### PROBLEM TO WORK ON
Rewrite the lines of the listing from the line with "Task: Click the 2024 Apr date axis label" through the end of the listing, replacing "Click" with "Select" and leaving everything else unchanged. Omit the pictures from your answer.

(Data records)
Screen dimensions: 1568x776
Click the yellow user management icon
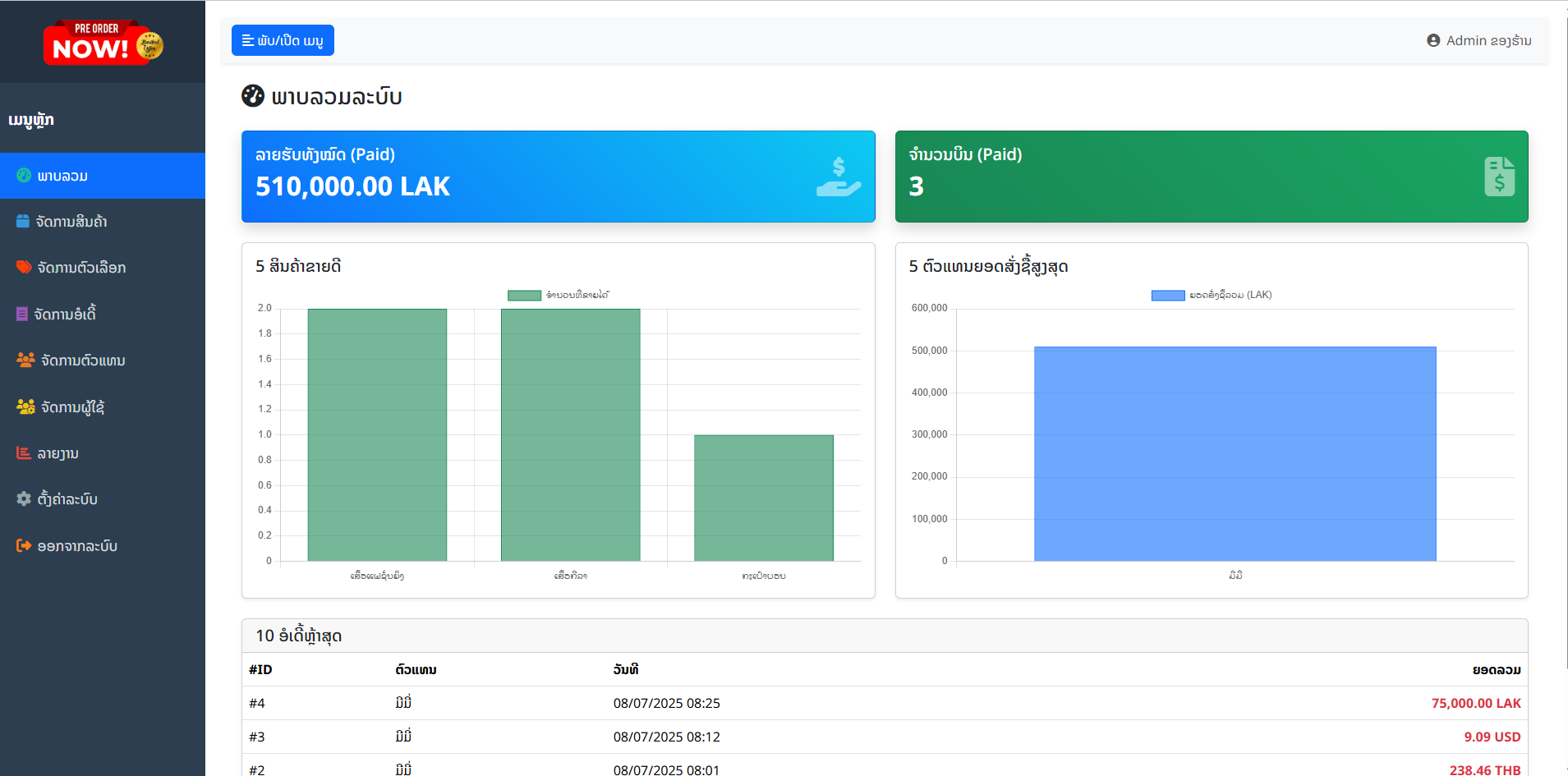(25, 407)
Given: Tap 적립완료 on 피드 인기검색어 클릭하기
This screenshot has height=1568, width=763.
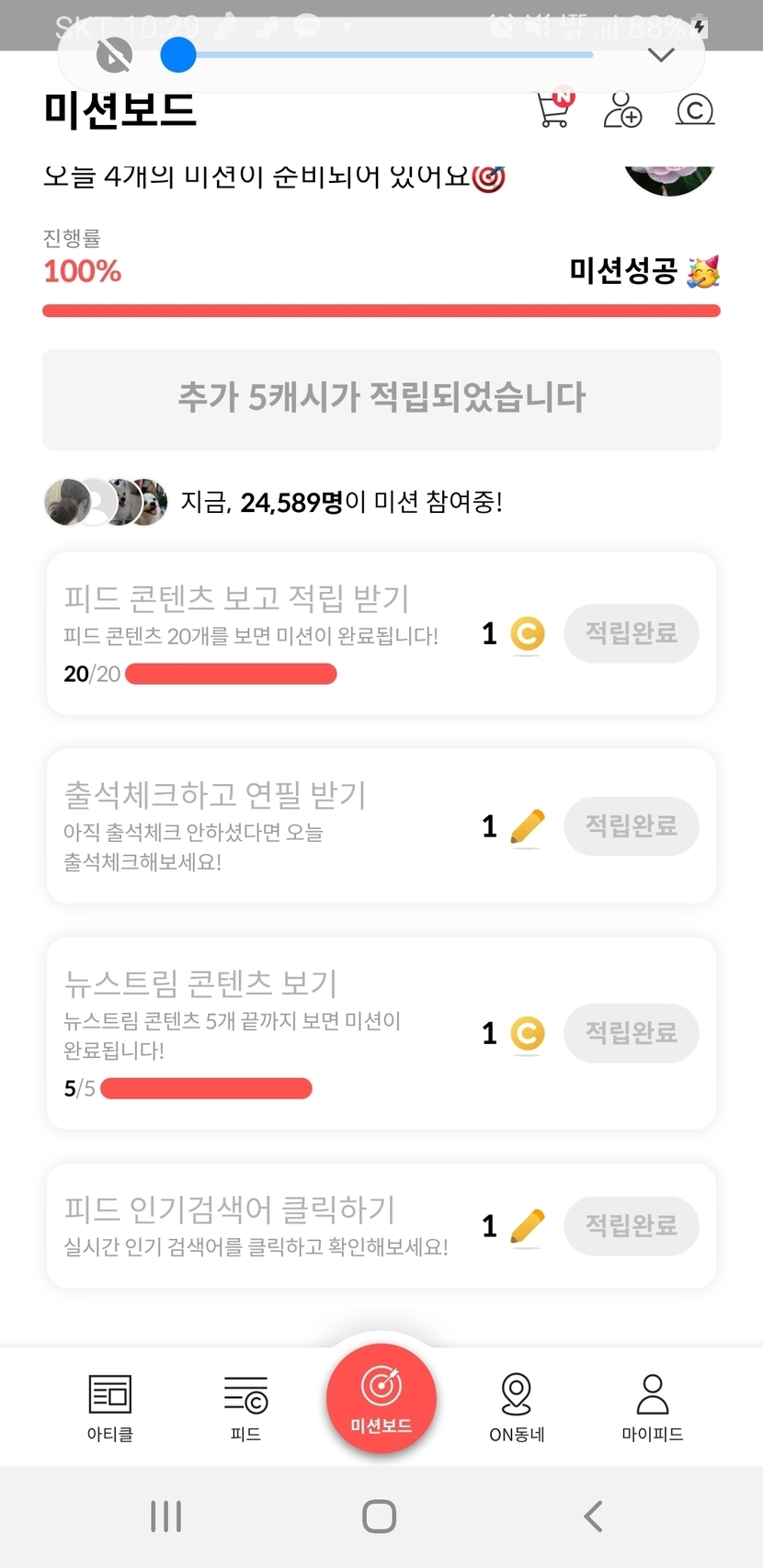Looking at the screenshot, I should 631,1225.
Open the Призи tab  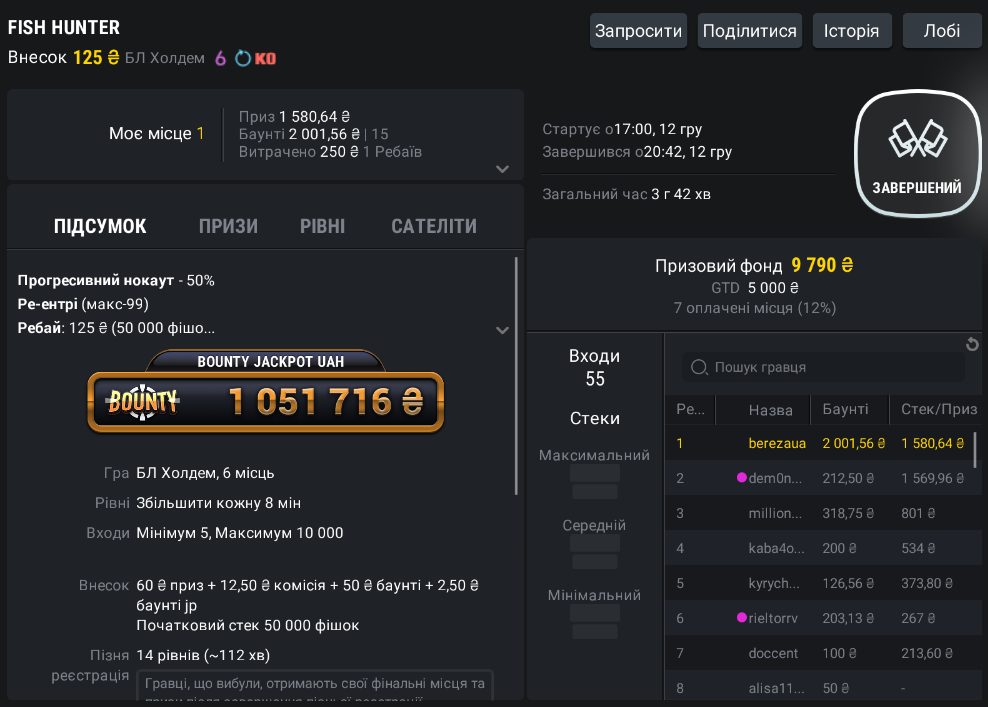(x=228, y=226)
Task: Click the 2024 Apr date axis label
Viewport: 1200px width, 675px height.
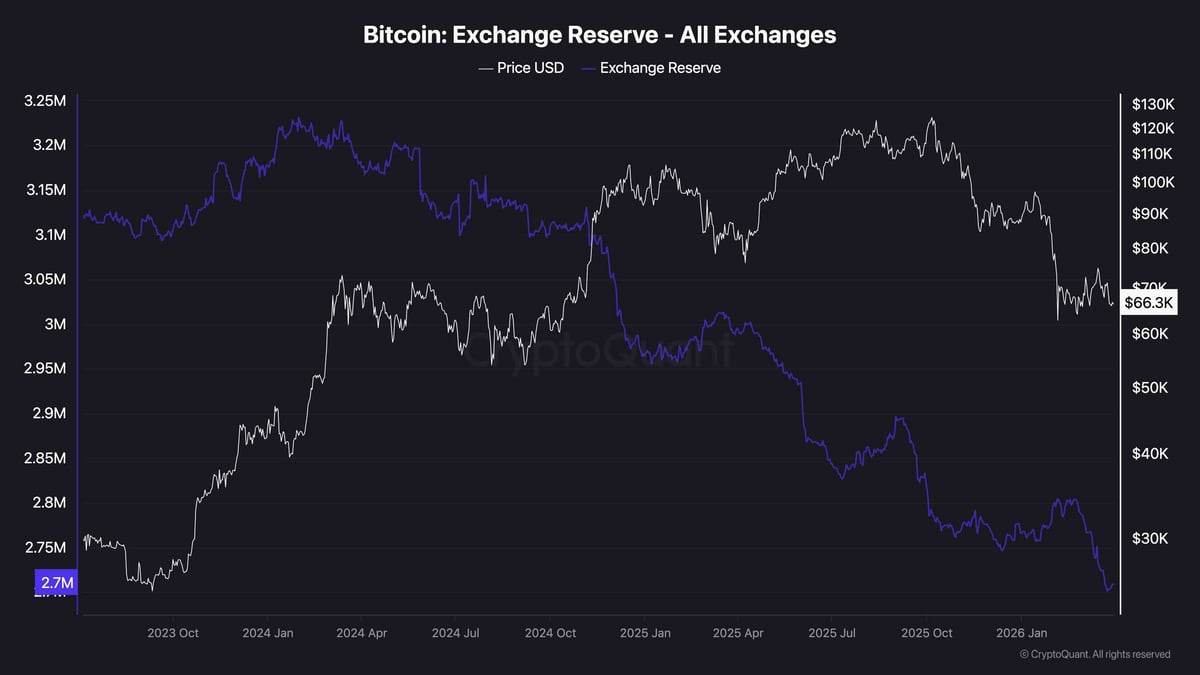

### THE ANSWER
Task: Select the 2024 Apr date axis label
Viewport: 1200px width, 675px height.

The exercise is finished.